Mengenal bermacam-macam akad pembiayaan sesuai dengan syariah Islam
Ada bermacam-macam jenis transaksi dalam sistem syariah. Umumnya akad syariah terbagi dua: bersifat tetap dan tidak tetap. Nasabah bisa memilih jenis akad yang cocok berikut segala konsekuensi kewajibannya.
Pertumbuhan ekonomi syariah di Indonesia begitu subur. Selain bank, beberapa perusahaan keuangan lain, seperti asuransi dan lembaga pembiayaan (multifinance), juga mulai menggunakan sistem syariah dalam mengoperasikan bisnis mereka. Semua itu menandakan bahwa nasabah yang kesengsem dengan sistem islami semakin banyak. Bahkan, konon, sebagian nasabah adalah nonmuslim.
Memang, tak ada batasan nasabah dalam perbankan syariah. Yang penting, kalau menyangkut pembiayaan atawa kredit, nasabah berjanji tidak menggunakan dana untuk membiayai hal-hal yang dilarang tuntunan Islam. Membangun pabrik minuman keras, membuka hotel jam-jaman, atau membuka arena judi adalah contohnya.
Meski nasabah pembiayaan syariah semakin banyak, tentu saja, tak semua paham benar mengenai akad-akad pembiayaan syariah yang mereka sepakati. Nasabah acap cuma menanyakan hal-hal yang dianggap perlu mereka ketahui. "Biasanya mereka hanya menanyakan akad ini dalam sistem bank konvensional disebut apa?" tutur N.R.S. Mila Garmila, Pemimpin Cabang Syariah Bank Bukopin. Atau, bila berurusan dengan imbal hasil, nasabah sekadar mencari tahu besarnya angka nisbah lalu membandingkannya dengan bunga yang ditawarkan bank konvensional.

(Entri koordinat sasaran)
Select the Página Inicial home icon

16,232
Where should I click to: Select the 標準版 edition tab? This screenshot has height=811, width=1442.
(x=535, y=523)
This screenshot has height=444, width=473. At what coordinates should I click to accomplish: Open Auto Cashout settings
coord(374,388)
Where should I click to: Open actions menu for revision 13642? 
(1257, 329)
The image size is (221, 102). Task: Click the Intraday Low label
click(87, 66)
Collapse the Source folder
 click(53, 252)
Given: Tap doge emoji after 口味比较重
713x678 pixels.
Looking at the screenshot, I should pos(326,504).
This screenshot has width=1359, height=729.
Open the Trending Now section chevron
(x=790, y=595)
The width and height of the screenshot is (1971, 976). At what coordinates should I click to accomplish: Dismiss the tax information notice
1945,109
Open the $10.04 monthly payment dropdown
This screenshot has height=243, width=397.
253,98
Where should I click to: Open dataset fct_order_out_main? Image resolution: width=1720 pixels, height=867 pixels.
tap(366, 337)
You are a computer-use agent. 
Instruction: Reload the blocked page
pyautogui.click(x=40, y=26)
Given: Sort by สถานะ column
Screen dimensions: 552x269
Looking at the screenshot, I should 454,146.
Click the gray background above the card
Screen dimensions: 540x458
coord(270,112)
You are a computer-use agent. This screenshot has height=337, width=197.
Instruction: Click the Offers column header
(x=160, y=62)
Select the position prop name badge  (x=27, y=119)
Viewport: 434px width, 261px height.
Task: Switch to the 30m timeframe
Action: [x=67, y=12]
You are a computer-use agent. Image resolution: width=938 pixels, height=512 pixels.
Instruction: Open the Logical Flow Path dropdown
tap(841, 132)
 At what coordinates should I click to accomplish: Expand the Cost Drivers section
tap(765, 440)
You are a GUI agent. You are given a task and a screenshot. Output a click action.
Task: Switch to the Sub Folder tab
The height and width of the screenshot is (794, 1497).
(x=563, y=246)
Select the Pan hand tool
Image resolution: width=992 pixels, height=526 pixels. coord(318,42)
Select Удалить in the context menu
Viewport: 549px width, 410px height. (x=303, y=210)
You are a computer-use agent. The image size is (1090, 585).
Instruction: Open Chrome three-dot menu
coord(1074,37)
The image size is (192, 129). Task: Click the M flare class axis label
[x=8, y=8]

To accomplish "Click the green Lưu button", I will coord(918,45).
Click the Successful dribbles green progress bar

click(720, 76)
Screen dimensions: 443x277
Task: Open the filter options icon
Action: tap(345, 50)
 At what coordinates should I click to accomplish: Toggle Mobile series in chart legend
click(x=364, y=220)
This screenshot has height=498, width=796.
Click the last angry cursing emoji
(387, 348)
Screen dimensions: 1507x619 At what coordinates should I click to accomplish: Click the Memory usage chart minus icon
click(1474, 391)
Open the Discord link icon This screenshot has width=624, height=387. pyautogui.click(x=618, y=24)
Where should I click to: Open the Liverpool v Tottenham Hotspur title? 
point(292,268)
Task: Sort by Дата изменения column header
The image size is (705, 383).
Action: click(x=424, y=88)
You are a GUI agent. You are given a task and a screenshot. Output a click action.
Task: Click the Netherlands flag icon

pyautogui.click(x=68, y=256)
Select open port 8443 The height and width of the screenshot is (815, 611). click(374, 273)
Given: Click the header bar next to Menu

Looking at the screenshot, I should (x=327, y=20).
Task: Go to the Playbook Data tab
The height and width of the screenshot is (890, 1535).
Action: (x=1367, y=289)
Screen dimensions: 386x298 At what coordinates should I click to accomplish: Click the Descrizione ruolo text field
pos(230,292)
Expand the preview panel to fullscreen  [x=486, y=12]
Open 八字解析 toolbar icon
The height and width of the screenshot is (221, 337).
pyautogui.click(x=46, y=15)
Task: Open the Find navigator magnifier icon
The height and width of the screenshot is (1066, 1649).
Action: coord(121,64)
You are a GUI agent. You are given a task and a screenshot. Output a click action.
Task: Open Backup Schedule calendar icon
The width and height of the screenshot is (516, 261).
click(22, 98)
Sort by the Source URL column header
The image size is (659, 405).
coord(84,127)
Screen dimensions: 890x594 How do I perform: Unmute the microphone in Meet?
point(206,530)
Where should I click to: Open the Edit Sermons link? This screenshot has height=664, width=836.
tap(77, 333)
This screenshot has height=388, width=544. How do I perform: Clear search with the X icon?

YANG HARUS DIKERJAKAN
(a) Kutip tanpa perubahan bagian baris data yang dimulai dari baris berisi "Where should I click to: Open actions" hingga baris berisi "Action: [x=67, y=12]", kedua baris itu ikut disertakan.
(b) Sambung teks tentang akad pembiayaan syariah, mulai sesudah kalimat terakhirnya.

JAWABAN TIAP TUGAS
(a)
Where should I click to: Open actions menu for revision 13642? 
(1257, 329)
The image size is (221, 102). Task: Click the Intraday Low label
click(87, 66)
Collapse the Source folder
 click(53, 252)
Given: Tap doge emoji after 口味比较重
713x678 pixels.
Looking at the screenshot, I should pos(326,504).
This screenshot has width=1359, height=729.
Open the Trending Now section chevron
(x=790, y=595)
The width and height of the screenshot is (1971, 976). At what coordinates should I click to accomplish: Dismiss the tax information notice
1945,109
Open the $10.04 monthly payment dropdown
This screenshot has height=243, width=397.
253,98
Where should I click to: Open dataset fct_order_out_main? Image resolution: width=1720 pixels, height=867 pixels.
tap(366, 337)
You are a computer-use agent. 
Instruction: Reload the blocked page
pyautogui.click(x=40, y=26)
Given: Sort by สถานะ column
Screen dimensions: 552x269
Looking at the screenshot, I should 454,146.
Click the gray background above the card
Screen dimensions: 540x458
coord(270,112)
You are a computer-use agent. This screenshot has height=337, width=197.
Instruction: Click the Offers column header
(x=160, y=62)
Select the position prop name badge  (x=27, y=119)
Viewport: 434px width, 261px height.
Task: Switch to the 30m timeframe
Action: [x=67, y=12]

(b)
Padahal, mestinya, nasabah bisa lebih selektif dalam menyepakati sebuah akad pembiayaan. Soalnya, belum tentu produk pembiayaan syariah tertentu sesuai dengan kebutuhan dia. Mungkin satu akad lebih menguntungkan bagi seorang nasabah ketimbang akad yang lain. Dengan mengetahui seluk-beluk akad syariah, nasabah juga bisa membanding-bandingkan dengan produk bank atau lembaga keuangan syariah yang lain. Dengan begitu, sebelum menyepakati sebuah akad berikut segala konsekuensinya, nasabah bisa menimbang-nimbang kemungkinan untuk menyepakati akad lain yang lebih yahud.
Nah, untuk itu, kembali KONTAN mengajak Anda untuk berkenalan dengan berbagai macam akad yang lazim dipakai dalam industri keuangan syariah tersebut. Sebagian akad lebih populer ketimbang yang lain. Boleh jadi, ada akad syariah yang jarang atau malah belum pernah dipakai di Indonesia. Tak apalah, hitung-hitung kita memperluas wawasan seputar akad-akad syariah.
Menurut Adiwarman Karim, pakar syariah dan pendiri Karim Bussines Consulting, secara umum transaksi atau akad di bank syariah terbagi menjadi dua: akad yang sifatnya pasti karena cicilannya tetap dan ditentukan di muka (natural certainty contract); serta akad yang sifatnya tidak pasti (natural uncertainty contract) karena keuntungan bagi bank dan nasabah tergantung hasil akhir usaha. Mari kita simak pengertiannya satu per satu.
Akad yang sifatnya pasti
~ Murabahah
Secara gampang akad ini bisa disebut sebagai akad jual beli. Di bank konvensional ini dikenal dengan sebutan fixed rate lending atau trading cost-plus financing. Dalam akad murabahah, bank bertindak selaku penjual dan nasabah selaku pembeli. "Berarti bank memberikan pembiayaan ke nasabah untuk memiliki barang yang ia inginkan dengan cara mencicil kepada bank," ujar Adiwarman.
Contohnya begini. Anda hendak membeli mobil baru "secara kredit", maka bank akan kulak mobil itu dari dealer, lalu pada gilirannya ganti menjualnya kepada Anda. Jadi, Anda membeli mobil itu dari bank, bukan dari dealer langsung. Caranya juga mencicil. Taruh kata bank membeli mobil itu dari dealer seharga Rp 100 juta. Dia bisa menetapkan laba yang dia kehendaki dari transaksi ini, misalnya, Rp 20 juta, sehingga bank itu menjual mobil kepada Anda seharga Rp 120 juta.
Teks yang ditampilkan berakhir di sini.